父の行動のせいで混血の一族からも誹りを受けた事もありましたし・・・、思わず父を恨みかけた事もありました。でも今、分かった気がするんです。父の気持ちが・・・」
「そ、そんな事を言ってもらう資格はない、だって私は・・・!」
激しく頭(かぶり)を振って、ディアウスは叫ぶ。
「いいえ、いいえ、ディアウス様・・・!」
自分を限界まで非難しつくしているディアウスの手を強い力で掴んだまま、シュナは言った。

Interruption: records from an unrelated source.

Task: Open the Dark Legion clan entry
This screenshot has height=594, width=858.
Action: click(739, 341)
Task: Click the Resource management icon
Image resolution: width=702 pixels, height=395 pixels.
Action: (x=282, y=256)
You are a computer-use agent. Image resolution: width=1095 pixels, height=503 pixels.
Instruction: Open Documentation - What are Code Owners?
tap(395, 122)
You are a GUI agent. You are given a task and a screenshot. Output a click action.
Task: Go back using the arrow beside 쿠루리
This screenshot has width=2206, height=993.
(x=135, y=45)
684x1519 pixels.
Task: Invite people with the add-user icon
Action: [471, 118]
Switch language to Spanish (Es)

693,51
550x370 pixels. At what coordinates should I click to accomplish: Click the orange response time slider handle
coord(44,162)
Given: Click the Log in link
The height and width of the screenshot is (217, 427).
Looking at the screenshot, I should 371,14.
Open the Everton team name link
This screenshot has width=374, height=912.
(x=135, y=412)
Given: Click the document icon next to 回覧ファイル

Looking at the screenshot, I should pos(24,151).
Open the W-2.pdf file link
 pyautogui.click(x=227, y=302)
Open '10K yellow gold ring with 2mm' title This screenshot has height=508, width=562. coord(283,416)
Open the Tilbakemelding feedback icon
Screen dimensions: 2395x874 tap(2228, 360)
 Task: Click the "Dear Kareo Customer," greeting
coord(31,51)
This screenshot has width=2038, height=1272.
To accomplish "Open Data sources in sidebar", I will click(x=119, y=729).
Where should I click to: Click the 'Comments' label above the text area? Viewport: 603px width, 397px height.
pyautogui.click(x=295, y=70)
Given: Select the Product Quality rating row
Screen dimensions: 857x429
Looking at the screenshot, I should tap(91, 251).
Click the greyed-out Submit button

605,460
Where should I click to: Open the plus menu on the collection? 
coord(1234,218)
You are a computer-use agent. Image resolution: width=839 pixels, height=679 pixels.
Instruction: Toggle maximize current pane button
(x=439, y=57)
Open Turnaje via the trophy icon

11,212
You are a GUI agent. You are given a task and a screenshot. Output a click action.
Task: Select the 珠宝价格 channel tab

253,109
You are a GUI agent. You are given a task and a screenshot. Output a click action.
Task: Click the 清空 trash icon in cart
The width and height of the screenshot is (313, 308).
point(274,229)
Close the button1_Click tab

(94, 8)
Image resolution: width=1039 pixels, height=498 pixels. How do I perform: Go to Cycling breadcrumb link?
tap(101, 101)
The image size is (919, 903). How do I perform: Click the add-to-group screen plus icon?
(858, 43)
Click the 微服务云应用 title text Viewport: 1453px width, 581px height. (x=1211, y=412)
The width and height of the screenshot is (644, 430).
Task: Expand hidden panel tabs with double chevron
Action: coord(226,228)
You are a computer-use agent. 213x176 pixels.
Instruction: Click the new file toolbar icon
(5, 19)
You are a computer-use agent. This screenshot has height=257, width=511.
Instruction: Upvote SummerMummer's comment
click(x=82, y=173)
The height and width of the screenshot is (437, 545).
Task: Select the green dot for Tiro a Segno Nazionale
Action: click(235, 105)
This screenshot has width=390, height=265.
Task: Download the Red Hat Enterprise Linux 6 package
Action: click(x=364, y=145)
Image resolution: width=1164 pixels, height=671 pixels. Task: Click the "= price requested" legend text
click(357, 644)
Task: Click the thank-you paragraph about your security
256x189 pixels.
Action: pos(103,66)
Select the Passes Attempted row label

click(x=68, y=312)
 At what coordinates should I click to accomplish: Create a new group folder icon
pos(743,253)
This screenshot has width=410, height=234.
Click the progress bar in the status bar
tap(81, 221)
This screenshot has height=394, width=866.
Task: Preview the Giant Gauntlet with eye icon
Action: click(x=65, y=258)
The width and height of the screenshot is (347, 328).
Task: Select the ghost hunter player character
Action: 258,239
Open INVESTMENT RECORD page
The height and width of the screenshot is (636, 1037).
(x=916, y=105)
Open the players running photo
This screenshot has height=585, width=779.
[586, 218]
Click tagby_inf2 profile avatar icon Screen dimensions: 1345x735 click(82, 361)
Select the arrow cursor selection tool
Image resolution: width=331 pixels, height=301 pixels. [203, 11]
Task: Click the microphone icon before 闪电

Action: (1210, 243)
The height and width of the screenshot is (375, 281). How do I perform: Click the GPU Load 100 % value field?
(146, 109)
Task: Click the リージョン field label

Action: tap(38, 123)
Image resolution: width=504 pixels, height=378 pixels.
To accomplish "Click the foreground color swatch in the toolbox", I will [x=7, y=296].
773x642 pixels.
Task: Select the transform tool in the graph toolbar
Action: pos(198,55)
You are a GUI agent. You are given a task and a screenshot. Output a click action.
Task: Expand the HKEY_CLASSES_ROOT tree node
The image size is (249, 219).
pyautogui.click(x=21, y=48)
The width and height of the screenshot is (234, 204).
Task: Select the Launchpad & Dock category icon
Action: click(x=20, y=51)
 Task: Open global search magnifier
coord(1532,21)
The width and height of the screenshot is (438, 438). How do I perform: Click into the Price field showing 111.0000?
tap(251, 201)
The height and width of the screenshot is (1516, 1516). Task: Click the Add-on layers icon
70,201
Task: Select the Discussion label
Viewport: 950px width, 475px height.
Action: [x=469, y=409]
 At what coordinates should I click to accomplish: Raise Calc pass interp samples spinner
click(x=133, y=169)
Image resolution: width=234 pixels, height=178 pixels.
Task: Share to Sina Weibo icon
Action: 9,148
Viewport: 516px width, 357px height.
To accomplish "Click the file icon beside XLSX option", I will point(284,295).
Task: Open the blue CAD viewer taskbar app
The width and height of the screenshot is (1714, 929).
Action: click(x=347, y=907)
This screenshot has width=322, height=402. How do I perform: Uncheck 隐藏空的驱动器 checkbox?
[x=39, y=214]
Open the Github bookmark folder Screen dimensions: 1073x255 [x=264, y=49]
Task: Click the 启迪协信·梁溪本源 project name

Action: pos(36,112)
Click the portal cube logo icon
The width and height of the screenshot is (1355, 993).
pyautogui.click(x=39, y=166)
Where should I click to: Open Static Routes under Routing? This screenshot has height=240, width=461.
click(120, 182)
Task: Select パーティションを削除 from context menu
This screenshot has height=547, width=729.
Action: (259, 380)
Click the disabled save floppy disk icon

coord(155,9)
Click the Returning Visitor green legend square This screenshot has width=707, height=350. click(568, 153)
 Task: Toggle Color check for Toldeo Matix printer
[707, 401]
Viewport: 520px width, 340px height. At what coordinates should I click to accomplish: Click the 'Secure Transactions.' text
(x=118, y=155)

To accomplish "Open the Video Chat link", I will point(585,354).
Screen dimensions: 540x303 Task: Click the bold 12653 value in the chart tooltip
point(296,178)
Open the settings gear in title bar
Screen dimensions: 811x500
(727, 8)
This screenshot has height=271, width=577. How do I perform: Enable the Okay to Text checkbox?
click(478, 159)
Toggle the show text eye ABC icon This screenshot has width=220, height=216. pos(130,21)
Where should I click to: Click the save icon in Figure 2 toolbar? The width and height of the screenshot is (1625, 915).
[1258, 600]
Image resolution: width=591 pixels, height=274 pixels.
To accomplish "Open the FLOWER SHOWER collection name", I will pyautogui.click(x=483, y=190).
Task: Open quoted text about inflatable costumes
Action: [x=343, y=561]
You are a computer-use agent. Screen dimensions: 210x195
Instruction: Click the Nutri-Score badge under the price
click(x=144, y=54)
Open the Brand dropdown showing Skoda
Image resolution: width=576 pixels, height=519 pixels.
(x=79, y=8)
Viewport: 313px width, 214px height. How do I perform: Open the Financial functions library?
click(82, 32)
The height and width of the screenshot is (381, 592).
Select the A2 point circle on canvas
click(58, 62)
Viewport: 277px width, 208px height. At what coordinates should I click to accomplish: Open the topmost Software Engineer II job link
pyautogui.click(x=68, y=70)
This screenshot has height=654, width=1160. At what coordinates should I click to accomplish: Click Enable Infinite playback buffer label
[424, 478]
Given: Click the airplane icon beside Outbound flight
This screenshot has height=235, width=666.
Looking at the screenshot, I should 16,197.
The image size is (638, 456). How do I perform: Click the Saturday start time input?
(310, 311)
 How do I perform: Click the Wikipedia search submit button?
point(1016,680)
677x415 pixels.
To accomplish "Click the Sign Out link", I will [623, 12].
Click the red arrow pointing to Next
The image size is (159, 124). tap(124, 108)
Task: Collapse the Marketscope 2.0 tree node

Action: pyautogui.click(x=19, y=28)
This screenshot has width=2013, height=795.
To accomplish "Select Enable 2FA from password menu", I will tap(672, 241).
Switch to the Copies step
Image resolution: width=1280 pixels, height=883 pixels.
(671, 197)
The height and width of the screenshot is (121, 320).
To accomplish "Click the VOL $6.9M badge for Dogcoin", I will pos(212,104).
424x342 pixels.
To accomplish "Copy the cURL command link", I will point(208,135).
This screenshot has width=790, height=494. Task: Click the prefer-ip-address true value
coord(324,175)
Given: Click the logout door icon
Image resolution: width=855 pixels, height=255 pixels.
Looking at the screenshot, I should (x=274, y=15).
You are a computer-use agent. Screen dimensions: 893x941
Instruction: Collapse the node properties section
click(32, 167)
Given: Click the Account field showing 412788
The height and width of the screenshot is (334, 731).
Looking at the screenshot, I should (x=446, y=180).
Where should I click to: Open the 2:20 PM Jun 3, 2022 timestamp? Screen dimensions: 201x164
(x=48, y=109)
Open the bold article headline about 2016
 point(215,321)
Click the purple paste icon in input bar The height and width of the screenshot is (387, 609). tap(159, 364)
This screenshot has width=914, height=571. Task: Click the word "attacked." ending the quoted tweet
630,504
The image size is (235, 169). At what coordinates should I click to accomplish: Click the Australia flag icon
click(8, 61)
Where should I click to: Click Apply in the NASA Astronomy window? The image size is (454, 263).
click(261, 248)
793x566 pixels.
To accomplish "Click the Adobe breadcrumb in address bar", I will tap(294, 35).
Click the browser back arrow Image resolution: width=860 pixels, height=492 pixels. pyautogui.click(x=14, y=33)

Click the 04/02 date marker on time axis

「激痛からくる苦しみでのた打ち回っていた母が、あんなに安らかに息を引き取れたのはディアウス様から頂いたり、教えてもらって私が作った薬があったからこそです。私はそれを誰よりも知っています」
「・・・シュナ・・・、でも、それとこれとは・・・」
弱々しい声で言うディアウスの手を握る力を緩めないまま、シュナは続ける。
「それに母の死期が近いことは、言われなくても分かっていました。痛みでろくに話も出来なかった私達親子が、最期に色々な話が出来たのはディアウス様のお陰です。それは絶対に、何があっても変わらずに感謝する事実です。母も、そう言っていました。もう直接お礼を言う事は出来ないだろうけれど、ありがとうと伝えてくれと・・・」
きっぱりと言い切るシュナの言葉を聞いて、ディアウスの瞳から涙が溢れ・・・頬を伝って、流れて落ちた。